### Texto para leitura
**********

O que vemos, ao visar a intersecção do humano em sua conjugação com a natureza, é que no plano social há no homem uma grande predisposição à atitude cruel, antissocial e má que, no entanto, apesar disso, está em oposição às normas sociais, parecendo assim indicar uma outra origem. 

Ora, tal indisposição social às regras segue, porém, o modus vivendi da natureza da natureza e, assim, vemos que o humano procura imitar em si a Natureza. A procura, portanto, em nosso compreender, por poder é nada mais que retorno à natureza. Assim, o humano, não sendo natureza, passa, contudo, a imitá-la, mas o fazendo egoisticamente.

Assim, embora a cultura possa, conforme a mesma, ter fins altruístas e egoístas, eu trato de a pensar como mais orientada ao egoísmo.

Algumas pessoas argumentam que a cultura é motivada por interesses egoístas, como o poder, a riqueza e a satisfação pessoal. De acordo com essa perspectiva, a cultura é vista como um meio pelo qual as pessoas buscam satisfazer seus desejos e necessidades pessoais, ao invés de buscarem o bem-estar da sociedade como um todo.

Por outro lado, outras pessoas argumentam que a cultura é motivada por valores mais elevados, como a justiça, a igualdade e a solidariedade. De acordo com essa perspectiva, a cultura é vista como um meio pelo qual as pessoas buscam promover o bem-estar da sociedade como um todo, ao invés de buscarem exclusivamente seus próprios interesses.

Assim, supondo que os fins da cultura sejam altruístas, sobretudo quando vivemos numa época profundamente egoísta, suponho que o egoísmo não seja determinação da cultura. De maneira que a crueldade tenha como origem algo ligado à natureza, compreendendo pela mesma tudo que é basilar e condicionante dos demais processos, isto é, natureza como potência. Por não compreender isso que os iluministas fizeram o cálculo errado, isto é, pressupõem que o mal, a ignorância, a superstição é por acaso e produto da ausência de conhecimento apenas.

Os iluministas não compreenderam a natureza humana! Ou seja, a natureza humana como natureza segunda que, a partir da Natureza, retorna à mesma por imitação ou, ainda, por inspiração. Logo, dado que o humano é expressão segunda da natureza, tomada nesse conceito, a qual não expressa uma verdade, mas uma metáfora, o iluminismo não compreendeu que o humano não deixará um prazer ou gozo pela consciência ética, se tiver de escolher uma delas.

**********

### Material
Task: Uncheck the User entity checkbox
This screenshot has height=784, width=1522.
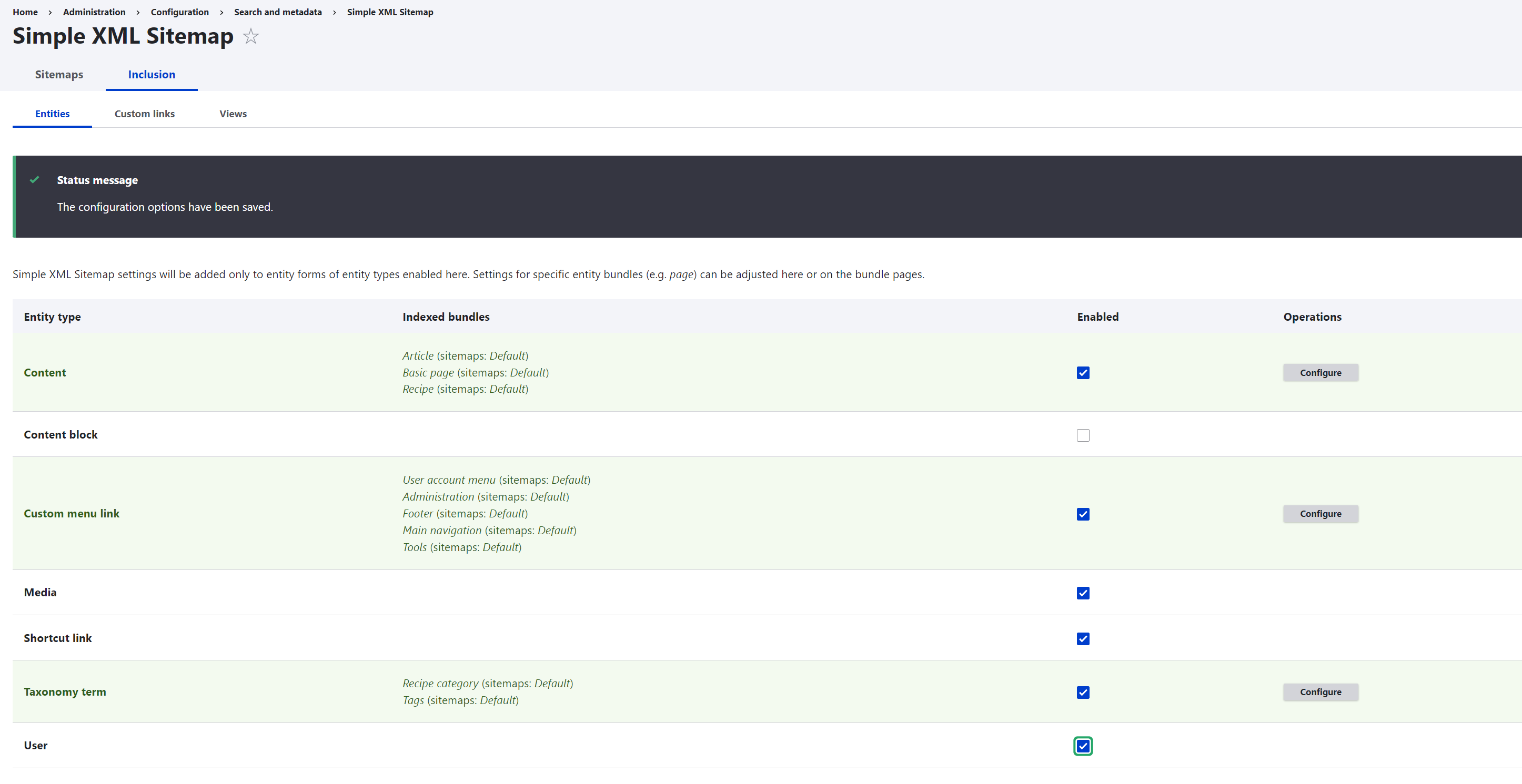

**********

### Tarefas a realizar
(a) Indique se cada afirmação abaixo está de acordo com o texto sobre cultura e natureza humana, respondendo sim ou não e transcrevendo as palavras do texto que decidem a questão. (i) Os iluministas pressupunham que o mal resulta apenas da falta de conhecimento. (ii) O texto pensa a cultura como mais orientada ao altruísmo. (iii) A busca por poder é entendida como retorno à natureza.
(b) No texto sobre cultura e natureza humana, de que maneira o humano imita a natureza?
(c) Retome o texto sobre cultura e natureza humana a partir do ponto em que ele termina e dê-lhe continuidade.

### Respostas apresentadas
(a)
(i) Sim: "pressupõem que o mal, a ignorância, a superstição é por acaso e produto da ausência de conhecimento apenas."
(ii) Não: "eu trato de a pensar como mais orientada ao egoísmo."
(iii) Sim: "A procura, portanto, em nosso compreender, por poder é nada mais que retorno à natureza."

(b) Egoisticamente.

(c)
A questão sobre se a maioria das pessoas tem prazer na crueldade. Alguns argumentam que as pessoas são naturalmente inclinadas a sentir prazer na crueldade, enquanto outros argumentam que a crueldade é algo que as pessoas aprendem a gostar ou, ainda, se aliam por fatores outros tais como estresse, frustração e condição psicofísica.

De acordo com a primeira perspectiva, há uma componente instintiva e primitiva da natureza humana, assim como sua predileção pelo prazer imediato, que leva as pessoas a sentirem prazer na crueldade. Esses argumentam que o prazer na crueldade é uma forma de demonstração de poder e dominação, que tem raízes profundas na evolução humana. Além disso, alguns outros argumentam que o prazer na crueldade está relacionado ao prazer no mal e na carnalidade, o que sugere que as pessoas podem sentir prazer em coisas ruins ou violentas, independentemente de seus efeitos sobre os outros.

Por outro lado, outros argumentam que a crueldade é algo que as pessoas aprendem a gostar, e não é uma característica inata da natureza humana. Esses argumentam que a crueldade é resultado de circunstâncias sociais e culturais, como a influência de grupos ou mídia, ou a falta de empatia ou compaixão. Além disso, eles argumentam que as pessoas podem ser ensinadas a ser mais compassivas e a evitar a crueldade, independentemente de sua inclinação natural.

Assim, os pensadores do Iluminismo pensaram o problema do mal e do sofrimento em sua maior complexidade e não previram que a grande maioria das pessoas seria como demônios. Ou seja, agiriam de modo profundamente violento (nem tanto fisicamente, mas moralmente), sobretudo no que toca à exclusão social. Assim, devido a uma falta de compreensão da natureza da natureza, do espírito humano e dos fenômenos de massa a se efetivarem no século XIX. Até hoje, os intelectuais dos países latinos ainda procuram explicar essa realidade, com o objetivo de manter o projeto do Iluminismo em ação, pois eles não veem outra opção diante da contradição, da violência, do cinismo, da exclusão, da ignorância que reafirmar, de algum modo, o pensamento como saída. Se, no futuro, o ser humano se revelar como o problema fundamental da sociedade (algo que só poderá ser verificado em um ou dois séculos), então talvez a única opção seria retornar a uma perspectiva dogmática de mundo; ou seja, a de que não há avanço na história do espírito humano.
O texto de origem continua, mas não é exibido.